Ich merkte, dass ich Nuala zu lange angeschaut hatte. Ich blickte zu Dee auf und stellte fest, dass ihr Gesichtsausdruck sich nicht verändert hatte. Ihre Stimme allerdings war um ein paar weitere Grade kälter geworden. »Bist du auch Schülerin hier, Nuala?«
Nuala sah von mir zu Dee, und ich bemerkte die glühende Abneigung in ihren Augen. Sie überraschte mich irgendwie, denn Nualas Blick war nicht wie Megans neidisches Starren. Er war … tiefer. Er war … irgendwie … beschützend. Das hätte mir eine Heidenangst machen sollen, aber es fühlte sich gut an.
»Ich lerne hier eine Menge Dinge.« Nuala lächelte Dee mit gefährlich gebleckten Zähnen an. »Du bist also eine Freundin von James?«
Dee lächelte das falsche Bühnenlächeln, das ich von früher kannte, von unserer alten Schule. »Ich kenne ihn seit neun Jahren.«
Nuala streichelte meinen Hinterkopf. Ich musste mich anstrengen, um bei ihrer Berührung nicht die Augen zu schließen. »Das ist eine lange Zeit.«
»Wir sind sehr gute Freunde«, erklärte Dee.
»Offensichtlich.«
Hinter Dees Rücken formte Paul seine Finger zu Klauen und fuhr damit durch die Luft. Mit den Lippen formte er: Miau!
»Wie lange kennst du ihn denn schon, Nuala?«, fragte Dee.
»Ach, seit etwa einem Monat.«
Dees Lächeln gefror. »Das ist nicht sonderlich lange.«
Nualas Lächeln verschwand, als sie zum Siegtreffer ansetzte. Sie ließ die Finger sinken und legte sie hinten auf meinen Kragen. »Ach, ich habe nicht lange gebraucht, um zu merken, was ich da gefunden hatte. Aber das brauche ich dir ja nicht zu sagen, oder? Du kennst ihn schließlich seit neun Jahren.«
Dee starrte auf Nualas Finger an meinem Kragen und auf meinen ganzen Körper, der sich irgendwie Nualas zuneigte, und ihre Augenbrauen zogen sich zu einem Strich zusammen.
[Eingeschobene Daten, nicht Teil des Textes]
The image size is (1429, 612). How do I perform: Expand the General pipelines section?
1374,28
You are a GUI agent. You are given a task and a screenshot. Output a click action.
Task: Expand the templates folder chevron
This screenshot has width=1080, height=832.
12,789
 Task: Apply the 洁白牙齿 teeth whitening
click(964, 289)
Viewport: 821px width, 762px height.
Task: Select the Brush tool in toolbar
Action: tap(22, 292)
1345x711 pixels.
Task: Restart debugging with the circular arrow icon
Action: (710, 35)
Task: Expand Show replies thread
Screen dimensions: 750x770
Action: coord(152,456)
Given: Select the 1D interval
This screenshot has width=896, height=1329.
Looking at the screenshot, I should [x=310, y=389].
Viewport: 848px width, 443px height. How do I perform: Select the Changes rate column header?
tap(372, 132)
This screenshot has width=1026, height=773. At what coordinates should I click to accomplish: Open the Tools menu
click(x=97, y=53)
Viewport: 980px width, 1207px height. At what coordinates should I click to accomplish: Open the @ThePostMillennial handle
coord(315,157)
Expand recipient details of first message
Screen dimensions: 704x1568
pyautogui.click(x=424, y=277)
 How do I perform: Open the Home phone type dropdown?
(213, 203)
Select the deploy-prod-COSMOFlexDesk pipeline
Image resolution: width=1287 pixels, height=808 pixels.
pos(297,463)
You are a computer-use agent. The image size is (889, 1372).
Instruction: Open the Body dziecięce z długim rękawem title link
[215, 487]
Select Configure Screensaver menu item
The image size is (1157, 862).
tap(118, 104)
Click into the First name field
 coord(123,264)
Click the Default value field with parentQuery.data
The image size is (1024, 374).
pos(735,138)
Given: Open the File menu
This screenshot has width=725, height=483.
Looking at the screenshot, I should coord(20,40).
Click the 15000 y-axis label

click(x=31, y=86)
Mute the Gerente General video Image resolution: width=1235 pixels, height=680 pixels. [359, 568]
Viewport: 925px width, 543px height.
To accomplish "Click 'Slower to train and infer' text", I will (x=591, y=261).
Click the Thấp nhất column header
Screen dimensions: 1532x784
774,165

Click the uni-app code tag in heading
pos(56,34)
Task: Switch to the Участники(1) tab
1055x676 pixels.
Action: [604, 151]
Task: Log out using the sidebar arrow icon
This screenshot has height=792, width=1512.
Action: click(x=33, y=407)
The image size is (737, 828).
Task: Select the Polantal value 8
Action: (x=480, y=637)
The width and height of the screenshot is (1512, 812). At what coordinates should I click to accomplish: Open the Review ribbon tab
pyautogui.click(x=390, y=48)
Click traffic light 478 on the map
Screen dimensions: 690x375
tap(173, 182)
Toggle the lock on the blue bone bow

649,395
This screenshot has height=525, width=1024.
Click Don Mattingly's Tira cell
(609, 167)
»Ja«, erwiderte Dee. »Ja, das brauchst du mir nicht zu sagen.« Ihr Blick schweifte über Megan und ihre beiden offenen Schachteln voll Essen, über Eric und seine Gitarre, die an der Wand lehnte, über Paul mit seinen runden Augen, über Nuala und ihre Finger in meinem Nacken, und schließlich über mich. Ich wusste, wie es wirkte. Es wirkte so, als käme ich sehr gut ohne sie zurecht. Es wirkte so, als säße ich hier mit meinen Freunden, mit denen ich lachte und chinesisches Essen aus der Schachtel aß. Als sei ich mit allem zufrieden, so wie es war. Es wirkte, als säße Nuala auf der Armlehne meines Sessels, als wäre sie verliebt in mich, als wären wir ein Paar.
Wie Campbell schon sagte: Es mag nicht erstaunlich sein, es mag nicht schockierend oder skandalös sein, aber ich kann Ihnen ohne jeden Anflug von Zweifel versichern: Es ist wahr. Und das tut mir aufrichtig leid.
Es war wahr. Ich war mit allem zufrieden.
Und es tat mir aufrichtig leid.
Ich hatte geglaubt, es würde sich phantastisch anfühlen, es Dee mit gleicher Münze heimzuzahlen. Doch so war es nicht. Ich sah den Ausdruck auf ihrem Gesicht – oder vielleicht eher den sorgsam gehüteten Mangel an Ausdruck – und erkannte ihn, denn ich hatte diese Miene selbst schon zu oft aufgesetzt.
Sie nuschelte irgendeine Ausrede, um von hier wegzukommen, und sie tat mir leid, aber nicht so sehr, dass ich ihr nachgelaufen wäre. Nicht wegen Nuala. Nuala hasste sie zwar, aber sie hätte mich sicher nicht daran gehindert, Dee nachzulaufen und den Schock abzumildern.
Aber ich war fertig damit, alles für Dee abzumildern. Wann hatte sie das je für mich getan? Ich war fertig damit.
Ich hätte Nuala dafür küssen mögen, dass sie mich befreit hatte.